::: RECORDS FOR THIS TASK
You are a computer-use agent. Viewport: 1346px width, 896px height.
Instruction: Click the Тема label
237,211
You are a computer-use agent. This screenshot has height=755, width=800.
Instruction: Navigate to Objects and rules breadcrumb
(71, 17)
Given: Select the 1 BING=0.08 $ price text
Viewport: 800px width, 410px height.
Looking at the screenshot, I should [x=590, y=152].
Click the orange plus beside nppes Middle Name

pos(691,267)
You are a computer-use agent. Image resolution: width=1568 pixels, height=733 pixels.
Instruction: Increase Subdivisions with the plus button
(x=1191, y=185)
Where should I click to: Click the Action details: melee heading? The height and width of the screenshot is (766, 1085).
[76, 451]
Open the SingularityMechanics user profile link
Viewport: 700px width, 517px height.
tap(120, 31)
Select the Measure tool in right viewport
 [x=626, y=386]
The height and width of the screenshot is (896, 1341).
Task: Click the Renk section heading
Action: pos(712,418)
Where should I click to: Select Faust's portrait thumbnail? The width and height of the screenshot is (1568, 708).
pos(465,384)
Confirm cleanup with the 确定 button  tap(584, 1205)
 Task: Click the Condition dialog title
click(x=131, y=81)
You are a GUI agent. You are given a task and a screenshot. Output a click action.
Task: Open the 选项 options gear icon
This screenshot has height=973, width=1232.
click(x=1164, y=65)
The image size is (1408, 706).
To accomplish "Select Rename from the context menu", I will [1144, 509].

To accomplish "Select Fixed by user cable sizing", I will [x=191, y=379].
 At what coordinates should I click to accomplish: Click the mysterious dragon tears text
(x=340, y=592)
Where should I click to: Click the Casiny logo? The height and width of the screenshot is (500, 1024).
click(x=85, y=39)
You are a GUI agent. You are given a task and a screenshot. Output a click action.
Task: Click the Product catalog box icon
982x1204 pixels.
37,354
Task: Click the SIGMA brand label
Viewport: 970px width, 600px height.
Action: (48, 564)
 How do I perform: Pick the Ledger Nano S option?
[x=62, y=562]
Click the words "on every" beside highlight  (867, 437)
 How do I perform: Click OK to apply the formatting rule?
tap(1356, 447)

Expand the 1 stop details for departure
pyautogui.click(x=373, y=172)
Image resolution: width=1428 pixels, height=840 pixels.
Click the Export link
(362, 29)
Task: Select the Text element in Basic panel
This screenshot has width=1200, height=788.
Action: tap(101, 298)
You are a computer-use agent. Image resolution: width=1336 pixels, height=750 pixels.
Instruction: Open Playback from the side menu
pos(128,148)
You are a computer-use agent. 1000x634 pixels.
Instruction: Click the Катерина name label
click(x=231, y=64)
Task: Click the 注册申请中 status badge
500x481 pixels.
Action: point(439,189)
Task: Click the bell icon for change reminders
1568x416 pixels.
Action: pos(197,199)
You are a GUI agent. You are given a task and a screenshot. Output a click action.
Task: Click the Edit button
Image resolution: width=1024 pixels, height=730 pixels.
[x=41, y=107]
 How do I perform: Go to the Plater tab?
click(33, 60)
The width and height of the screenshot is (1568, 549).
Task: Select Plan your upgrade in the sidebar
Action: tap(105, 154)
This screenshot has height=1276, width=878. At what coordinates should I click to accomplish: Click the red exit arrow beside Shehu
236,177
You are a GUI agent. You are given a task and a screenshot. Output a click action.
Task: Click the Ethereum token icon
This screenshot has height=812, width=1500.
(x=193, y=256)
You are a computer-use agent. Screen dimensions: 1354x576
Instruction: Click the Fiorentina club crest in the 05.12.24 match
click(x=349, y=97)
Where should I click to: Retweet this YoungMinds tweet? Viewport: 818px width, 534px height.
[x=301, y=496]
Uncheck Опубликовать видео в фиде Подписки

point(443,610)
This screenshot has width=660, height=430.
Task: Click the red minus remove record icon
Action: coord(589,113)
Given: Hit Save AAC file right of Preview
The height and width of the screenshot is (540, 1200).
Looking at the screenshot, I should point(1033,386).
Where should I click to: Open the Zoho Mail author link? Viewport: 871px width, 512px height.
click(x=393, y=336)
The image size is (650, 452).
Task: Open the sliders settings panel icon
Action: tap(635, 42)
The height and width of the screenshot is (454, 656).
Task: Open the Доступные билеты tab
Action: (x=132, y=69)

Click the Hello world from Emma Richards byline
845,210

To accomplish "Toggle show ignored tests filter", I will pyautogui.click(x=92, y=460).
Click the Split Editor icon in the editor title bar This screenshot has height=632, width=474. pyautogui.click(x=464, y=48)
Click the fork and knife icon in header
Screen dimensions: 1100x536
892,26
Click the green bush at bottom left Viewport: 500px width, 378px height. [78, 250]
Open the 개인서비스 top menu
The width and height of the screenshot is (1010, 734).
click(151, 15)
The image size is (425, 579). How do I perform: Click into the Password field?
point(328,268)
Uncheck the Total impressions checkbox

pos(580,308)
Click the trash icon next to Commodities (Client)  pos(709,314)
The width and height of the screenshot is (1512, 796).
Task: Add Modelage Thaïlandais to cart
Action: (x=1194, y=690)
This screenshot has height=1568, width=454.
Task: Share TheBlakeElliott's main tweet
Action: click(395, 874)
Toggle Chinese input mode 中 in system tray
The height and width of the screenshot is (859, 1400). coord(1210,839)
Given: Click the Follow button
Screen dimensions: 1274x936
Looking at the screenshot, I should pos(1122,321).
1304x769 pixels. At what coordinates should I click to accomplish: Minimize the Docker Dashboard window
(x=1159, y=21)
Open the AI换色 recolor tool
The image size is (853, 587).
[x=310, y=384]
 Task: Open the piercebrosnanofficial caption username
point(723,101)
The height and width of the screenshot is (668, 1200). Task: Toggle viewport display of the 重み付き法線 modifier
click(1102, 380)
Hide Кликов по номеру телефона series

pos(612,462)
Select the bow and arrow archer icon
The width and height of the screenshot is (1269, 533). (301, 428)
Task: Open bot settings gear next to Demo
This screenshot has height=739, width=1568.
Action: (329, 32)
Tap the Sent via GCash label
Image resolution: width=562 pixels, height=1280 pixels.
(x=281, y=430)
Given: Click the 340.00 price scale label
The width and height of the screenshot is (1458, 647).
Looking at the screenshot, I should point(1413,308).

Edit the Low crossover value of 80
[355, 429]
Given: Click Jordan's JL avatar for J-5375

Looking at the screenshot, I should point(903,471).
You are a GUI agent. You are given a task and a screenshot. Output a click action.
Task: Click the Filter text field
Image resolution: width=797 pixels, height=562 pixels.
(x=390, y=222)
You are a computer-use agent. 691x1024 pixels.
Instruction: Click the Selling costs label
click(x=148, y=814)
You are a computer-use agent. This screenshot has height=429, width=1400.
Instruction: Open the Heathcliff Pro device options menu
::::::
The records above are to be duplicated word for word.

RESULT OF THIS EXERCISE>
You are a computer-use agent. Viewport: 1346px width, 896px height.
Instruction: Click the Тема label
237,211
You are a computer-use agent. This screenshot has height=755, width=800.
Instruction: Navigate to Objects and rules breadcrumb
(71, 17)
Given: Select the 1 BING=0.08 $ price text
Viewport: 800px width, 410px height.
Looking at the screenshot, I should [x=590, y=152].
Click the orange plus beside nppes Middle Name

pos(691,267)
You are a computer-use agent. Image resolution: width=1568 pixels, height=733 pixels.
Instruction: Increase Subdivisions with the plus button
(x=1191, y=185)
Where should I click to: Click the Action details: melee heading? The height and width of the screenshot is (766, 1085).
[76, 451]
Open the SingularityMechanics user profile link
Viewport: 700px width, 517px height.
tap(120, 31)
Select the Measure tool in right viewport
 [x=626, y=386]
The height and width of the screenshot is (896, 1341).
Task: Click the Renk section heading
Action: pos(712,418)
Where should I click to: Select Faust's portrait thumbnail? The width and height of the screenshot is (1568, 708).
pos(465,384)
Confirm cleanup with the 确定 button  tap(584, 1205)
 Task: Click the Condition dialog title
click(x=131, y=81)
You are a GUI agent. You are given a task and a screenshot. Output a click action.
Task: Open the 选项 options gear icon
This screenshot has height=973, width=1232.
click(x=1164, y=65)
The image size is (1408, 706).
To accomplish "Select Rename from the context menu", I will [1144, 509].

To accomplish "Select Fixed by user cable sizing", I will [x=191, y=379].
 At what coordinates should I click to accomplish: Click the mysterious dragon tears text
(x=340, y=592)
Where should I click to: Click the Casiny logo? The height and width of the screenshot is (500, 1024).
click(x=85, y=39)
You are a GUI agent. You are given a task and a screenshot. Output a click action.
Task: Click the Product catalog box icon
982x1204 pixels.
37,354
Task: Click the SIGMA brand label
Viewport: 970px width, 600px height.
Action: (48, 564)
 How do I perform: Pick the Ledger Nano S option?
[x=62, y=562]
Click the words "on every" beside highlight  (867, 437)
 How do I perform: Click OK to apply the formatting rule?
tap(1356, 447)

Expand the 1 stop details for departure
pyautogui.click(x=373, y=172)
Image resolution: width=1428 pixels, height=840 pixels.
Click the Export link
(362, 29)
Task: Select the Text element in Basic panel
This screenshot has width=1200, height=788.
Action: tap(101, 298)
You are a computer-use agent. Image resolution: width=1336 pixels, height=750 pixels.
Instruction: Open Playback from the side menu
pos(128,148)
You are a computer-use agent. 1000x634 pixels.
Instruction: Click the Катерина name label
click(x=231, y=64)
Task: Click the 注册申请中 status badge
500x481 pixels.
Action: point(439,189)
Task: Click the bell icon for change reminders
1568x416 pixels.
Action: pos(197,199)
You are a GUI agent. You are given a task and a screenshot. Output a click action.
Task: Click the Edit button
Image resolution: width=1024 pixels, height=730 pixels.
[x=41, y=107]
 How do I perform: Go to the Plater tab?
click(33, 60)
The width and height of the screenshot is (1568, 549).
Task: Select Plan your upgrade in the sidebar
Action: tap(105, 154)
This screenshot has height=1276, width=878. At what coordinates should I click to accomplish: Click the red exit arrow beside Shehu
236,177
You are a GUI agent. You are given a task and a screenshot. Output a click action.
Task: Click the Ethereum token icon
This screenshot has height=812, width=1500.
(x=193, y=256)
You are a computer-use agent. Screen dimensions: 1354x576
Instruction: Click the Fiorentina club crest in the 05.12.24 match
click(x=349, y=97)
Where should I click to: Retweet this YoungMinds tweet? Viewport: 818px width, 534px height.
[x=301, y=496]
Uncheck Опубликовать видео в фиде Подписки

point(443,610)
This screenshot has width=660, height=430.
Task: Click the red minus remove record icon
Action: coord(589,113)
Given: Hit Save AAC file right of Preview
The height and width of the screenshot is (540, 1200).
Looking at the screenshot, I should point(1033,386).
Where should I click to: Open the Zoho Mail author link? Viewport: 871px width, 512px height.
click(x=393, y=336)
The image size is (650, 452).
Task: Open the sliders settings panel icon
Action: tap(635, 42)
The height and width of the screenshot is (454, 656).
Task: Open the Доступные билеты tab
Action: (x=132, y=69)

Click the Hello world from Emma Richards byline
845,210

To accomplish "Toggle show ignored tests filter", I will pyautogui.click(x=92, y=460).
Click the Split Editor icon in the editor title bar This screenshot has height=632, width=474. pyautogui.click(x=464, y=48)
Click the fork and knife icon in header
Screen dimensions: 1100x536
892,26
Click the green bush at bottom left Viewport: 500px width, 378px height. [78, 250]
Open the 개인서비스 top menu
The width and height of the screenshot is (1010, 734).
click(151, 15)
The image size is (425, 579). How do I perform: Click into the Password field?
point(328,268)
Uncheck the Total impressions checkbox

pos(580,308)
Click the trash icon next to Commodities (Client)  pos(709,314)
The width and height of the screenshot is (1512, 796).
Task: Add Modelage Thaïlandais to cart
Action: (x=1194, y=690)
This screenshot has height=1568, width=454.
Task: Share TheBlakeElliott's main tweet
Action: click(395, 874)
Toggle Chinese input mode 中 in system tray
The height and width of the screenshot is (859, 1400). coord(1210,839)
Given: Click the Follow button
Screen dimensions: 1274x936
Looking at the screenshot, I should pos(1122,321).
1304x769 pixels. At what coordinates should I click to accomplish: Minimize the Docker Dashboard window
(x=1159, y=21)
Open the AI换色 recolor tool
The image size is (853, 587).
[x=310, y=384]
 Task: Open the piercebrosnanofficial caption username
point(723,101)
The height and width of the screenshot is (668, 1200). Task: Toggle viewport display of the 重み付き法線 modifier
click(1102, 380)
Hide Кликов по номеру телефона series

pos(612,462)
Select the bow and arrow archer icon
The width and height of the screenshot is (1269, 533). (301, 428)
Task: Open bot settings gear next to Demo
This screenshot has height=739, width=1568.
Action: (329, 32)
Tap the Sent via GCash label
Image resolution: width=562 pixels, height=1280 pixels.
(x=281, y=430)
Given: Click the 340.00 price scale label
The width and height of the screenshot is (1458, 647).
Looking at the screenshot, I should point(1413,308).

Edit the Low crossover value of 80
[355, 429]
Given: Click Jordan's JL avatar for J-5375

Looking at the screenshot, I should point(903,471).
You are a GUI agent. You are given a task and a screenshot. Output a click action.
Task: Click the Filter text field
Image resolution: width=797 pixels, height=562 pixels.
(x=390, y=222)
You are a computer-use agent. 691x1024 pixels.
Instruction: Click the Selling costs label
click(x=148, y=814)
You are a computer-use agent. This screenshot has height=429, width=1400.
Instruction: Open the Heathcliff Pro device options menu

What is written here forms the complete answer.